# Grep

The *Grep* filter plugin lets you match or exclude specific records based on regular expression patterns for values or nested values.

## Configuration parameters

The plugin supports the following configuration parameters:

| Key          | Value Format | Description                                                                                                                                                                                                                           |
| ------------ | ------------ | ------------------------------------------------------------------------------------------------------------------------------------------------------------------------------------------------------------------------------------- |
| `Regex`      | `KEY REGEX`  | Keep records where the content of `KEY` matches the regular expression.                                                                                                                                                               |
| `Exclude`    | `KEY REGEX`  | Exclude records where the content of `KEY` matches the regular expression.                                                                                                                                                            |
| `Logical_Op` | `Operation`  | Specify a logical operator: `AND`, `OR` or `legacy` (default). In `legacy` mode the behaviour is either `AND` or `OR` depending on whether the `grep` is including (uses `AND`) or excluding (uses OR). Available from 2.1 or higher. |

### Record accessor enabled

Enable the [record accessor](https://docs.fluentbit.io/manual/4.1/administration/configuring-fluent-bit/classic-mode/record-accessor) feature to specify the `KEY`. Use the record accessor to match values against nested values.

## Filter records

To start filtering records, run the filter from the command line or through the configuration file. The following example assumes that you have a file named `lines.txt` with the following content:

```
{"log": "aaa"}
{"log": "aab"}
{"log": "bbb"}
{"log": "ccc"}
{"log": "ddd"}
{"log": "eee"}
{"log": "fff"}
{"log": "ggg"}
```

### Command line

When using the command line, pay close attention to quote the regular expressions. Using a configuration file might be easier.

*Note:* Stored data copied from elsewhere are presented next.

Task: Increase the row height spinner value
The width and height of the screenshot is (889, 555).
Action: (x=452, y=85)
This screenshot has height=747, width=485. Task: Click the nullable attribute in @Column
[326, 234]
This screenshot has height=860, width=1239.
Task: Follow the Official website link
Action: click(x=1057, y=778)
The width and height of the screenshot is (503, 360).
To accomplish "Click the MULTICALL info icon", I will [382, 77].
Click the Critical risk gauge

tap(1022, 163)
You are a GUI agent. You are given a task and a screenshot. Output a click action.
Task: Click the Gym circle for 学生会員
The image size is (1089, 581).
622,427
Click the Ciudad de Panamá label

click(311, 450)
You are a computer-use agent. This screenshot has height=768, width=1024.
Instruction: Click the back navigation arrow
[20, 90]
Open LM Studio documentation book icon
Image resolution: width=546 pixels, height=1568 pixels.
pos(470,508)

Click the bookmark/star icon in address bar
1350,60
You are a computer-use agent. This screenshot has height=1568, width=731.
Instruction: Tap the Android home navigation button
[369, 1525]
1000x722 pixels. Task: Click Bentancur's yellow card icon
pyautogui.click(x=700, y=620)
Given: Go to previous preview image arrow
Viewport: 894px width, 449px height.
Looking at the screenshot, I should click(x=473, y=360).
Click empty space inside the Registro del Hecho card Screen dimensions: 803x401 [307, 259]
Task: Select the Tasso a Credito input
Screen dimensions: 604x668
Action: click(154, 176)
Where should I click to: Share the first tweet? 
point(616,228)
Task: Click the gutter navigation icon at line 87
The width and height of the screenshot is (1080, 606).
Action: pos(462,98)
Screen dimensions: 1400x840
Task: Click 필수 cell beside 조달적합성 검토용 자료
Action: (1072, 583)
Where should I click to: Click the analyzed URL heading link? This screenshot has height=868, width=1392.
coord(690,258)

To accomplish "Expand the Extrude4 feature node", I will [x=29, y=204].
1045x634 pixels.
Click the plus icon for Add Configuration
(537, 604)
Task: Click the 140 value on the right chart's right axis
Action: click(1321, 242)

The following command loads the [tail](https://docs.fluentbit.io/manual/4.1/data-pipeline/inputs/tail) plugin and reads the content of `lines.txt`. Then the `grep` filter applies a regular expression rule over the `log` field created by the `tail` plugin and only passes records with a field value starting with `aa`:

```shell
fluent-bit -i tail -p 'path=lines.txt' -F grep -p 'regex=log aa' -m '*' -o stdout
```

### Configuration file

{% tabs %}
{% tab title="fluent-bit.yaml" %}

```yaml
service:
  parsers_file: /path/to/parsers.conf

pipeline:
  inputs:
    - name: tail
      path: lines.txt
      parser: json

  filters:
    - name: grep
      match: '*'
      regex: log aa

  outputs:
    - name: stdout
      match: '*'
```

{% endtab %}

{% tab title="fluent-bit.conf" %}

```
[SERVICE]
  parsers_file /path/to/parsers.conf

[INPUT]
  name   tail
  path   lines.txt
  parser json

[FILTER]
  name   grep
  match  *
  regex  log aa

[OUTPUT]
  name   stdout
  match  *
```

{% endtab %}
{% endtabs %}

The filter lets you use multiple rules which are applied in order, you can have many `Regex` and `Exclude` entries as required ([more information](#multiple-conditions)).

### Nested fields example

To match or exclude records based on nested values, you can use [Record Accessor](https://docs.fluentbit.io/manual/4.1/administration/configuring-fluent-bit/classic-mode/record-accessor) format as the `KEY` name.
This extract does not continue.